Noelia lo mira extrañada y le replica que no tiene sentido lo dice. Ya está cansada de escucharlo. Quiere irse a casa, como cuando era chica y quería salir corriendo del colegio para ir a tomar la chocolatada caliente.
—Sí que tiene sentido, Noe. Escuchame: Lo que quiero decir es que a vos no te preocuparía salir a los tiros, matar gente, hacerles volar los sesos. A vos lo que te asusta es caer presa; es eso. Y está bien. Todos tenemos impulsos asesinos. No significa que seas una desquiciada. No tengas miedo. El asunto es que nadie, por cuestiones culturales, se anima a reconocer que asesinaría a todo ser humano que se le ponga adelante. Es una cuestión de buenas costumbres; queda lindo decir que uno no sería capaz de lastimar a alguien. Pero en realidad, es por las consecuencias. Nadie, pero nadie, quiere terminar veinte años encerrado.
—Vos estás enfermo…
Darío no puede sostener la risa.

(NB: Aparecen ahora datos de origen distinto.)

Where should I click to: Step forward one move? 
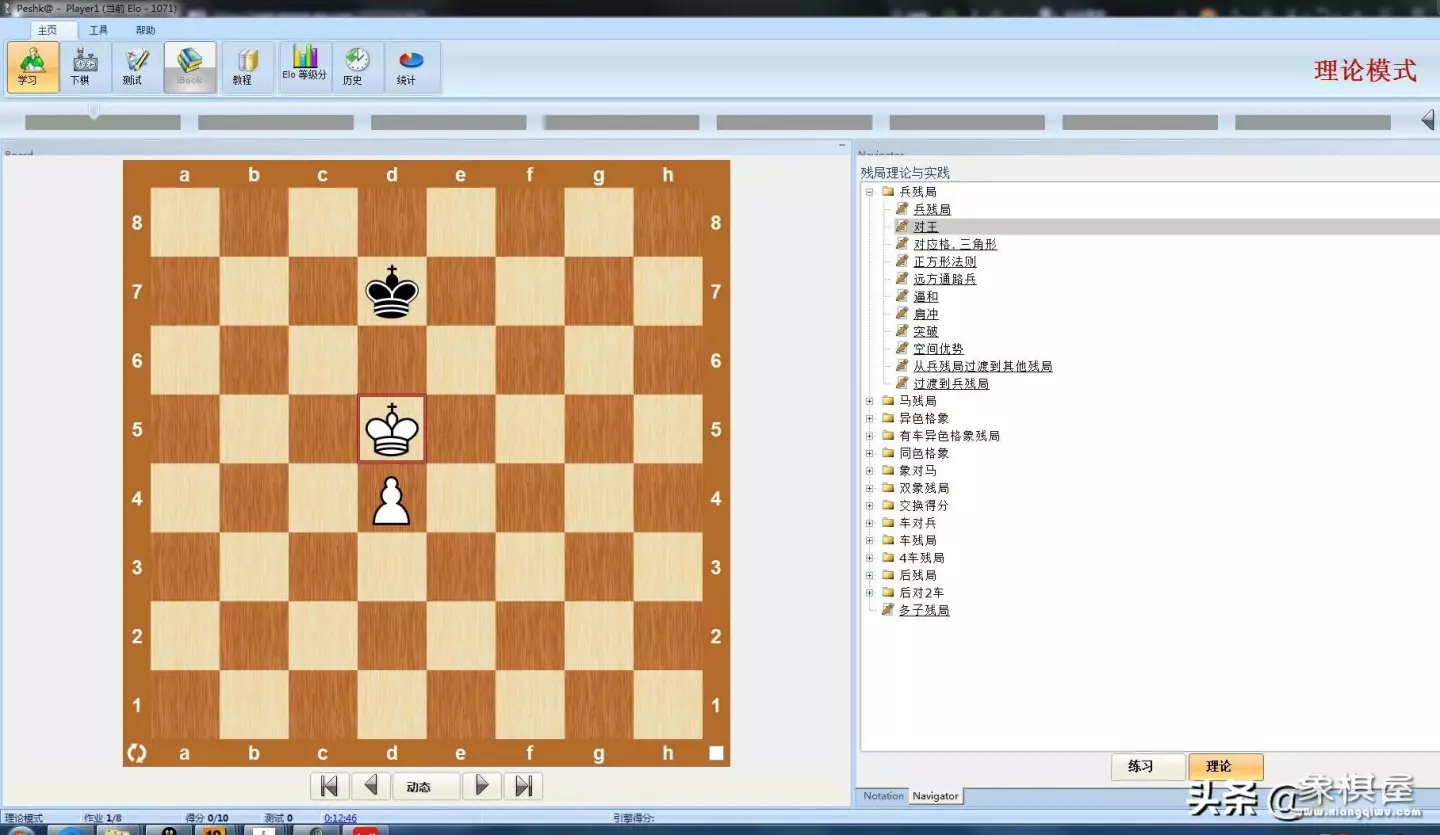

Tose y se acomoda. La toma de la mano y sonríe hasta que los ojos le quedan ocultos tras las pestañas.
—Puede que tengas razón, pero yo también la tengo. Así que no te preocupes más y concéntrate en lo importante: escondé esa pistola, alejémonos de ese colectivo lleno de muertos y límpiate ahí, el cuello, que te salpicó un poco de sangre.
—Y vos comprate unos anteojos de sol, porque se te ve el ojo robótico y te van a descubrir.
—Cibernético, maldita humana. Soy un organismo cibernético.